# DATA ROWS start
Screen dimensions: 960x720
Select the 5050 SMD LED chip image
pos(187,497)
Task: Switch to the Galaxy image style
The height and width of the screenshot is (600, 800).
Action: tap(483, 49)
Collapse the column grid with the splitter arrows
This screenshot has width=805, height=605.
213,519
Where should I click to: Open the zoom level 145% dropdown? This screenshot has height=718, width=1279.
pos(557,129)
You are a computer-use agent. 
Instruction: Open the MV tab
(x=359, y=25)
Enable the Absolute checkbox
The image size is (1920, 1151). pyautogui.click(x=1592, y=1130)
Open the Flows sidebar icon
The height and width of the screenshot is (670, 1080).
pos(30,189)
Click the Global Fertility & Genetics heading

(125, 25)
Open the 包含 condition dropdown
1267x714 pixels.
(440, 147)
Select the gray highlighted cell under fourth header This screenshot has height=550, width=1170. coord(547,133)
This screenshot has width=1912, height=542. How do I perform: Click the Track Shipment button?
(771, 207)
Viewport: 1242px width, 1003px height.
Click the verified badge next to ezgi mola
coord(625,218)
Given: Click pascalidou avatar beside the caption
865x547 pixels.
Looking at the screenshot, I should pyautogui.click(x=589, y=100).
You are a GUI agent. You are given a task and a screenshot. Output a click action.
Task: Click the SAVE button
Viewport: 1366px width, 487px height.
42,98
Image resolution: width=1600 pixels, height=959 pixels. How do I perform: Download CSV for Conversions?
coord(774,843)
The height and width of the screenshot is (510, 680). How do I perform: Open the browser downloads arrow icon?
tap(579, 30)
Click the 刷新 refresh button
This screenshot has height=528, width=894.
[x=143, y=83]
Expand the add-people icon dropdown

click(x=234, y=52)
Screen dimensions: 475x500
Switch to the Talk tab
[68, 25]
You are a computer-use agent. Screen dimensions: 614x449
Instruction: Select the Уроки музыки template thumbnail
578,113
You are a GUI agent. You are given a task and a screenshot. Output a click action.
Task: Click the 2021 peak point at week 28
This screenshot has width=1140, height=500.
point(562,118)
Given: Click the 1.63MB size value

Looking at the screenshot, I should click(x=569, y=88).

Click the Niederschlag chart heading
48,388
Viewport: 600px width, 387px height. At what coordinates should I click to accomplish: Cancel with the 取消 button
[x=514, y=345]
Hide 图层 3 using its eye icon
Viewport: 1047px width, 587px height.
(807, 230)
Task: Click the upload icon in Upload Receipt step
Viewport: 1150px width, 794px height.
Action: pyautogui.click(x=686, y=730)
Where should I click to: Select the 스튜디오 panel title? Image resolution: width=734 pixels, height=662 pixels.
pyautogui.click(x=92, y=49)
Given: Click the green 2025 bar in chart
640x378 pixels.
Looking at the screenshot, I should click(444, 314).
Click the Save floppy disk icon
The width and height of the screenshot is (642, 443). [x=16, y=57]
# DATA ROWS end
Retype every line of the items above, keeping each one identical.

__FINISHED EXERCISE__.
Screen dimensions: 960x720
Select the 5050 SMD LED chip image
pos(187,497)
Task: Switch to the Galaxy image style
The height and width of the screenshot is (600, 800).
Action: tap(483, 49)
Collapse the column grid with the splitter arrows
This screenshot has width=805, height=605.
213,519
Where should I click to: Open the zoom level 145% dropdown? This screenshot has height=718, width=1279.
pos(557,129)
You are a computer-use agent. 
Instruction: Open the MV tab
(x=359, y=25)
Enable the Absolute checkbox
The image size is (1920, 1151). pyautogui.click(x=1592, y=1130)
Open the Flows sidebar icon
The height and width of the screenshot is (670, 1080).
pos(30,189)
Click the Global Fertility & Genetics heading

(125, 25)
Open the 包含 condition dropdown
1267x714 pixels.
(440, 147)
Select the gray highlighted cell under fourth header This screenshot has height=550, width=1170. coord(547,133)
This screenshot has width=1912, height=542. How do I perform: Click the Track Shipment button?
(771, 207)
Viewport: 1242px width, 1003px height.
Click the verified badge next to ezgi mola
coord(625,218)
Given: Click pascalidou avatar beside the caption
865x547 pixels.
Looking at the screenshot, I should pyautogui.click(x=589, y=100).
You are a GUI agent. You are given a task and a screenshot. Output a click action.
Task: Click the SAVE button
Viewport: 1366px width, 487px height.
42,98
Image resolution: width=1600 pixels, height=959 pixels. How do I perform: Download CSV for Conversions?
coord(774,843)
The height and width of the screenshot is (510, 680). How do I perform: Open the browser downloads arrow icon?
tap(579, 30)
Click the 刷新 refresh button
This screenshot has height=528, width=894.
[x=143, y=83]
Expand the add-people icon dropdown

click(x=234, y=52)
Screen dimensions: 475x500
Switch to the Talk tab
[68, 25]
You are a computer-use agent. Screen dimensions: 614x449
Instruction: Select the Уроки музыки template thumbnail
578,113
You are a GUI agent. You are given a task and a screenshot. Output a click action.
Task: Click the 2021 peak point at week 28
This screenshot has width=1140, height=500.
point(562,118)
Given: Click the 1.63MB size value

Looking at the screenshot, I should click(x=569, y=88).

Click the Niederschlag chart heading
48,388
Viewport: 600px width, 387px height. At what coordinates should I click to accomplish: Cancel with the 取消 button
[x=514, y=345]
Hide 图层 3 using its eye icon
Viewport: 1047px width, 587px height.
(807, 230)
Task: Click the upload icon in Upload Receipt step
Viewport: 1150px width, 794px height.
Action: pyautogui.click(x=686, y=730)
Where should I click to: Select the 스튜디오 panel title? Image resolution: width=734 pixels, height=662 pixels.
pyautogui.click(x=92, y=49)
Given: Click the green 2025 bar in chart
640x378 pixels.
Looking at the screenshot, I should click(444, 314).
Click the Save floppy disk icon
The width and height of the screenshot is (642, 443). [x=16, y=57]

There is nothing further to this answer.